Tauroemoción entra en la puja de Zaragoza pese al cuestionado pliego
A las 14:00 de este lunes se cerró el plazo y el panorama quedó en blanco y negro: dos candidaturas para gestionar La Misericordia. Por un lado, la UTE formada por Ramón Valencia, Toño Matilla y Jesús Mena; por otro, Tauroemoción, con Alberto García al frente. Nada más. Para una plaza de este peso, el dato es revelador: el concurso no ha seducido precisamente a un sector que viene avisando de que así es difícil trabajar.
El foco, inevitablemente, vuelve al documento que rige la licitación. La patronal ANOET lo ha señalado con dureza y lo ha llegado a calificar de "inaceptable" en sus comunicaciones. No es un matiz menor: cuando quienes sostienen la estructura empresarial del toreo hablan en esos términos, lo que hay detrás suele ser una combinación de exigencias, plazos y garantías que alteran el equilibrio habitual entre administración, empresa y toreros.
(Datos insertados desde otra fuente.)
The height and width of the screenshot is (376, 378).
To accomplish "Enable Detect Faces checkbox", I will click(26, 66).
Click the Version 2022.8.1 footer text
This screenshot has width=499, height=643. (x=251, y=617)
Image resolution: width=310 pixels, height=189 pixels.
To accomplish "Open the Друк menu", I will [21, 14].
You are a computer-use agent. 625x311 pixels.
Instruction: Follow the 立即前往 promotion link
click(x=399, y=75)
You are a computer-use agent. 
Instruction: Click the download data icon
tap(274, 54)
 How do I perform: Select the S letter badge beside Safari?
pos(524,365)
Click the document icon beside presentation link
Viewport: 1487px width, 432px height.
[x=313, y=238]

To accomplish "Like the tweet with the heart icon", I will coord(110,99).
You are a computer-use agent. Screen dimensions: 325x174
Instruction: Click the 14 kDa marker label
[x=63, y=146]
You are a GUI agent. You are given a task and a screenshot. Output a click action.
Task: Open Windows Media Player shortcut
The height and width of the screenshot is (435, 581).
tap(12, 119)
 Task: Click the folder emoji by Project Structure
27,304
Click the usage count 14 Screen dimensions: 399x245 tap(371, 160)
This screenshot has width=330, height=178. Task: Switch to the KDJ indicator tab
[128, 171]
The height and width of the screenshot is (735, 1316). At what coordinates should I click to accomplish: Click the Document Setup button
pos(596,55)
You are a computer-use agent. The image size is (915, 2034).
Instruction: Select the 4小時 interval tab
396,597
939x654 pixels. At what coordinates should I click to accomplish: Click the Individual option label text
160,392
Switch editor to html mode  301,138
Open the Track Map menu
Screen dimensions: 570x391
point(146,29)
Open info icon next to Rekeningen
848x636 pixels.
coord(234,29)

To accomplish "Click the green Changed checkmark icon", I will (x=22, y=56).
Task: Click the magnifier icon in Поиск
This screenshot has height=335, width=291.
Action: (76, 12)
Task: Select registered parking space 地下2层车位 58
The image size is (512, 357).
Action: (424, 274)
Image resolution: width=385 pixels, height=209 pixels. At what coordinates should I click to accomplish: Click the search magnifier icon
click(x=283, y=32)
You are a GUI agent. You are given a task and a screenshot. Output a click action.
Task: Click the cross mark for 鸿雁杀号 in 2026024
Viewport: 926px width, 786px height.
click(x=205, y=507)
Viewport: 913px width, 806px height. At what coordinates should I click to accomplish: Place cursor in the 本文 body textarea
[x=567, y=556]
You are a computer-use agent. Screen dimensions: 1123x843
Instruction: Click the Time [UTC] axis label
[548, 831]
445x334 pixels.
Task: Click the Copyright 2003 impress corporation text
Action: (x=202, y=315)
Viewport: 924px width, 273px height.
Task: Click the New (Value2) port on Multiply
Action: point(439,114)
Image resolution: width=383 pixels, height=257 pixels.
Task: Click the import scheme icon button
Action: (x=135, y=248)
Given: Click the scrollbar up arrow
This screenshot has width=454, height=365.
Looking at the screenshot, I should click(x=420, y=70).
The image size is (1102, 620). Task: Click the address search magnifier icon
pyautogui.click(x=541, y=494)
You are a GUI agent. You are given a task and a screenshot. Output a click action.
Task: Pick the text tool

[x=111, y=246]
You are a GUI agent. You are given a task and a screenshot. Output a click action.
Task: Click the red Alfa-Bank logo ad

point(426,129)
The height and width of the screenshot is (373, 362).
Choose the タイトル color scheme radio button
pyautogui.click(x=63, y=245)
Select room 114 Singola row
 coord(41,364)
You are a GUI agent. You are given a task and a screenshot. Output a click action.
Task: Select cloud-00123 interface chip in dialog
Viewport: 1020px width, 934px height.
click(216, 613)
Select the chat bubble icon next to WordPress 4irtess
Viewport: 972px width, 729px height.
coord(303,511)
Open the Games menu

En ese contexto, el concurso acumula además un frente jurídico: la empresa Nautalia, de Rafael García Garrido, presentó un recurso de reposición contra el pliego. Esa impugnación no impide, de por sí, que el procedimiento siga su curso, pero sí coloca el proceso bajo una luz incómoda: la de un modelo que nace discutido y al que se le exige una solidez que, hoy por hoy, no termina de transmitir.
Con el calendario en la mano, el punto más sensible ha sido la exigencia de cartas de compromiso con demasiada antelación para una feria que se celebra en octubre. Ahí se entiende el gesto de Andrés Roca Rey y Juan Ortega, que han declinado firmar en febrero su presencia. Más que un pulso personal, la lectura es estructural: un torero no puede convertirse en aval administrativo antes de que exista un proyecto definido y adjudicado. Y, a la vez, el aficionado tampoco debería depender de un trámite previo para saber si habrá o no habrá figuras.
En paralelo, la UTE de Valencia, Matilla y Mena llega con una carta fuerte: según ha trascendido, incorpora el compromiso de que Morante toreará dos tardes en la Feria de El Pilar, pero con una condición clave: el acuerdo solo tendría efecto si la UTE resulta adjudicataria. Es decir, no se trata de una promesa al aire, sino de una garantía sujeta al resultado del concurso. En un mercado donde la confianza vale oro, ese tipo de documentos pesan, aunque no resuelven por sí solos el debate de fondo.
Y ese debate, en realidad, trasciende Zaragoza: cómo se protegen la viabilidad y la libertad artística en una expresión cultural que vive de su verdad, no de formularios. La Misericordia merece un marco que facilite programar con sentido, atraer al público y cuidar el prestigio de una feria que siempre ha sido termómetro. Ahora, con solo dos aspirantes y un pliego discutido, la pregunta ya no es quién ganará, sino si el modelo elegido ayuda a que el toreo crezca o lo encorseta.